The format of the Easter hop fascinated me. When GroundhopUK took on the Northern Counties East hop I was asked to design the line-up. I went for a 4-day extravaganza, we floated the idea, and got so many emails and phone calls telling us not to that we quickly revised back to the normal Friday and Saturday hop. However a look at the attendances for this hop would suggest that may have been a mistake. The two Easter Sunday games produced bumper crowds and I was especially taken with the Ryton & Crawcrook attendance at a club not known for its support. Would a 4-day hop next Easter in the NCEL be popular? Could 4, or 6 clubs (home and away!) be convinced to play on a Sunday? I know the Northern League had real issues getting one club to play. We’d love to know your thoughts.
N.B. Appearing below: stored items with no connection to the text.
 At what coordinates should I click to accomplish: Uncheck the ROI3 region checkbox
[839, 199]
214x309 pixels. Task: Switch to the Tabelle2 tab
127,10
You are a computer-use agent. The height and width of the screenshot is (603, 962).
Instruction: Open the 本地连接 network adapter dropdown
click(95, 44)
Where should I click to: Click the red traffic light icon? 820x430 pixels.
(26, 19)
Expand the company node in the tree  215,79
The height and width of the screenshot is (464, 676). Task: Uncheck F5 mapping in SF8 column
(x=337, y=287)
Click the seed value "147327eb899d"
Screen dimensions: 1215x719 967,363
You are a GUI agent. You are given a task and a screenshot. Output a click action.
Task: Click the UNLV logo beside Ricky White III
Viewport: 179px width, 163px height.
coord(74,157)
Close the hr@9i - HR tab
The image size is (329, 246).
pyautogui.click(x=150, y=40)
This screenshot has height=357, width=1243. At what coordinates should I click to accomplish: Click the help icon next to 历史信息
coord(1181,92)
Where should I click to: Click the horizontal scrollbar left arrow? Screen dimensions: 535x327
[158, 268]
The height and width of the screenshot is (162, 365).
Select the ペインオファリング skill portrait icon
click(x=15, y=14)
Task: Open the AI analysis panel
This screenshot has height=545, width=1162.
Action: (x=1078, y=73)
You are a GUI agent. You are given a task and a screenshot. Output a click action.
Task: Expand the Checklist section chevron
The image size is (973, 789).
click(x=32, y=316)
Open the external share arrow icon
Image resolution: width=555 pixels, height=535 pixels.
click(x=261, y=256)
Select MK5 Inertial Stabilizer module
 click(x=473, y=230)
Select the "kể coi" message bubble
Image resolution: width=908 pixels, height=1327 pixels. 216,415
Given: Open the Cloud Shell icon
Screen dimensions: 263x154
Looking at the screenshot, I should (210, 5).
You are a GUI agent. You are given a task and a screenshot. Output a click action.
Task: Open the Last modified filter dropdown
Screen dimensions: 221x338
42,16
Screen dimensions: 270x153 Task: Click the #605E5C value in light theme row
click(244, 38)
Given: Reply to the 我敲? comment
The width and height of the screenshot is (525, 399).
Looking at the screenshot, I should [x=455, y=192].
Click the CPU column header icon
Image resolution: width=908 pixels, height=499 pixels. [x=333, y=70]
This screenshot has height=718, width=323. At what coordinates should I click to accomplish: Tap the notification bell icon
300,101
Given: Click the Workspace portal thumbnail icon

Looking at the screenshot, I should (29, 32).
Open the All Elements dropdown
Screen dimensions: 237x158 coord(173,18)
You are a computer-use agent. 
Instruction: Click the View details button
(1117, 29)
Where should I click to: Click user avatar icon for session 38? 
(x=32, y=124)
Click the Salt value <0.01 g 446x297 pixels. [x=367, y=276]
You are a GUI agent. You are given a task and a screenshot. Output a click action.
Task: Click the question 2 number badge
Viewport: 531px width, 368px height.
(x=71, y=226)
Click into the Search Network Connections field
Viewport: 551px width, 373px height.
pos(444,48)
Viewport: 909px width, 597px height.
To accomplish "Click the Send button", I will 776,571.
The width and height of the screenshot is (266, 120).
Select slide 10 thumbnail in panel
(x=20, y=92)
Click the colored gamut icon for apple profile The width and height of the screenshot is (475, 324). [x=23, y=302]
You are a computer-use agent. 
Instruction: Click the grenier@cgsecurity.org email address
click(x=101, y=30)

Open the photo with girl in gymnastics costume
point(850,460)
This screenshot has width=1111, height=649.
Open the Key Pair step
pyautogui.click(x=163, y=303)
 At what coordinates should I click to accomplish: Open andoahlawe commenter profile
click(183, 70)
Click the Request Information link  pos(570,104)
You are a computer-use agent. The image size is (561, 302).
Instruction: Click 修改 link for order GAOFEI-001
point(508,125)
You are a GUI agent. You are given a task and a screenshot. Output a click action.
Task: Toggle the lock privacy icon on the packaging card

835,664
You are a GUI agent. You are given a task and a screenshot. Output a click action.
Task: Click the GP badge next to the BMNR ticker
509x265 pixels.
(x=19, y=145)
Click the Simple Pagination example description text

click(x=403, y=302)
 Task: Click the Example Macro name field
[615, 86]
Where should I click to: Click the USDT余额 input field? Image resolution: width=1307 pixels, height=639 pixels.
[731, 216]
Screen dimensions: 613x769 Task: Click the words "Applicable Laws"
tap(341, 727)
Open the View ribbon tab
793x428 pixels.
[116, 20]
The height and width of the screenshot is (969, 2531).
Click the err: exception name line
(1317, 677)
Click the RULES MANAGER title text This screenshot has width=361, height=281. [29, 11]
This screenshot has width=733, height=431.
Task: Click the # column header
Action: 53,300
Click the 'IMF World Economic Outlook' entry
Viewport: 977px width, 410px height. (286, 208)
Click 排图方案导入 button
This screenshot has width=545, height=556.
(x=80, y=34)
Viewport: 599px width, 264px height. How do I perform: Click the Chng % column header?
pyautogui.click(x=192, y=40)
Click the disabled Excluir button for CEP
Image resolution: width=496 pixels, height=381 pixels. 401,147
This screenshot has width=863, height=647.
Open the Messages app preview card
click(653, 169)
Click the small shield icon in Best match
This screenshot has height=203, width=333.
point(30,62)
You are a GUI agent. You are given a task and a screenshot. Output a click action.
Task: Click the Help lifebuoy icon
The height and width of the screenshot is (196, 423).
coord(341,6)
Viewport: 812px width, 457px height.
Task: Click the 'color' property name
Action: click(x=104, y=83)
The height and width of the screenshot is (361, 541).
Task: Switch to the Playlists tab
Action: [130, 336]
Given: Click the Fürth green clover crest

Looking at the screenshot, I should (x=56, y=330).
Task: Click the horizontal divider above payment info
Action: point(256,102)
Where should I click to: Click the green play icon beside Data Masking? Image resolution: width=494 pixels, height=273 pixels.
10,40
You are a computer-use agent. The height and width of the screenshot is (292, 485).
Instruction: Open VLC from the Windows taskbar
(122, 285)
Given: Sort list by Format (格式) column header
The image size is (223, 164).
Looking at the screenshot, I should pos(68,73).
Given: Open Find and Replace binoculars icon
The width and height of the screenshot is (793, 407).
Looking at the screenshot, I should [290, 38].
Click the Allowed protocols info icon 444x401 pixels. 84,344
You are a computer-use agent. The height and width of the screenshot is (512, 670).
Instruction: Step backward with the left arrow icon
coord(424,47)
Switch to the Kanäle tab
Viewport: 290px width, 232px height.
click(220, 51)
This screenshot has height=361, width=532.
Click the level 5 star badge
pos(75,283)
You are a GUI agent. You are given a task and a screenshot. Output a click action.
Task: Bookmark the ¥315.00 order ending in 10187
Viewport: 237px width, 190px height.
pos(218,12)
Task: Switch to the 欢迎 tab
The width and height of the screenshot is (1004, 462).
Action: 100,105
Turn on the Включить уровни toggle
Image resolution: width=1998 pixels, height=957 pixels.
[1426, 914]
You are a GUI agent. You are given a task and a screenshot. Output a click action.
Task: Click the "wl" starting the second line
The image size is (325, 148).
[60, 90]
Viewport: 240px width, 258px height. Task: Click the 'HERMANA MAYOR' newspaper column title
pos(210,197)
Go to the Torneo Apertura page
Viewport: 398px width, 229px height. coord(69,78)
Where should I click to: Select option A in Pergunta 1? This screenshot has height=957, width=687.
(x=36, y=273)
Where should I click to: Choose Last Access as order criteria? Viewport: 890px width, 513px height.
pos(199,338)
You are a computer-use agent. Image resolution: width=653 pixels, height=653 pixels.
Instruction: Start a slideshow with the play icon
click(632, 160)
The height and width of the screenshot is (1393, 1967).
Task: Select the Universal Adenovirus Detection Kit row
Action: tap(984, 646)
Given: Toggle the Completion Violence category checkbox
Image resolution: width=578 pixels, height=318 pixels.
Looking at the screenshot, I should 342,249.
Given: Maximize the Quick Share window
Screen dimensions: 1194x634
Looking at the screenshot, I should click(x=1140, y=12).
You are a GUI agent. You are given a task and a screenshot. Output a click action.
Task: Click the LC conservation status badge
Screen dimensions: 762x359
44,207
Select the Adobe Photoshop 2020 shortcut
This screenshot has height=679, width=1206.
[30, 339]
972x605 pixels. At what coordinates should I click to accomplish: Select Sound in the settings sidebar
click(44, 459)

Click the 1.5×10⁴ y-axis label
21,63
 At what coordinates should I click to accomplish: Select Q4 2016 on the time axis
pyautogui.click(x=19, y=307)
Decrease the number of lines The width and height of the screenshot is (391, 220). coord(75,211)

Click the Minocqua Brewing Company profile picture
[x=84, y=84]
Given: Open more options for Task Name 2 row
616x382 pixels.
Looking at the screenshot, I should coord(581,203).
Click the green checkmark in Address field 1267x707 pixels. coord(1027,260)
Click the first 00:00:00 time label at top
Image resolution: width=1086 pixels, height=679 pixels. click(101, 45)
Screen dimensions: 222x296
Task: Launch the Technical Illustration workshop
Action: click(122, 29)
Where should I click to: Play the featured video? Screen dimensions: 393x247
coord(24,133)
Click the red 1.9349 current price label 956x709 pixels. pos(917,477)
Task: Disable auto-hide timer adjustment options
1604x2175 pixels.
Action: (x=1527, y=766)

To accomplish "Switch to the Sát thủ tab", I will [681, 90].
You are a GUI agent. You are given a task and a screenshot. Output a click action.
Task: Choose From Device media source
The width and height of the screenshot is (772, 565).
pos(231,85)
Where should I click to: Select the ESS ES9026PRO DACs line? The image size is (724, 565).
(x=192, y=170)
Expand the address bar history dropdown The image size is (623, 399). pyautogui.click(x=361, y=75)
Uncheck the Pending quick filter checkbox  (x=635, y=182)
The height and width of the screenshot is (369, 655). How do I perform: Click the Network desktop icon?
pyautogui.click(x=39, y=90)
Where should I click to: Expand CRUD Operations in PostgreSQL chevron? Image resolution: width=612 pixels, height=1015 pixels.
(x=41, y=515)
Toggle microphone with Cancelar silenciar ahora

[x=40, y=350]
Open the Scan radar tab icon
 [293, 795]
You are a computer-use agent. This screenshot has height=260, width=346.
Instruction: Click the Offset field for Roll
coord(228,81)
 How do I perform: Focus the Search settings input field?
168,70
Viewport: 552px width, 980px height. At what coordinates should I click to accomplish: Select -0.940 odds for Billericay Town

At the end of these Northern Hops it would be remiss of me to fail to thank Harvey Harris and Mike Amos for organising these 4 events this season in the birthplace of the organised groundhop. We’ve extended an invite to them to attend one of ours next season, and watch Chris and I run around like headless chickens for a change! I’d like to thank also the clubs with their bands of volunteers too. Some have found the task tough, others did it beautifully, and all have left those who supported the events with some wonderful memories. After all, isn’t that what the hobby is all about?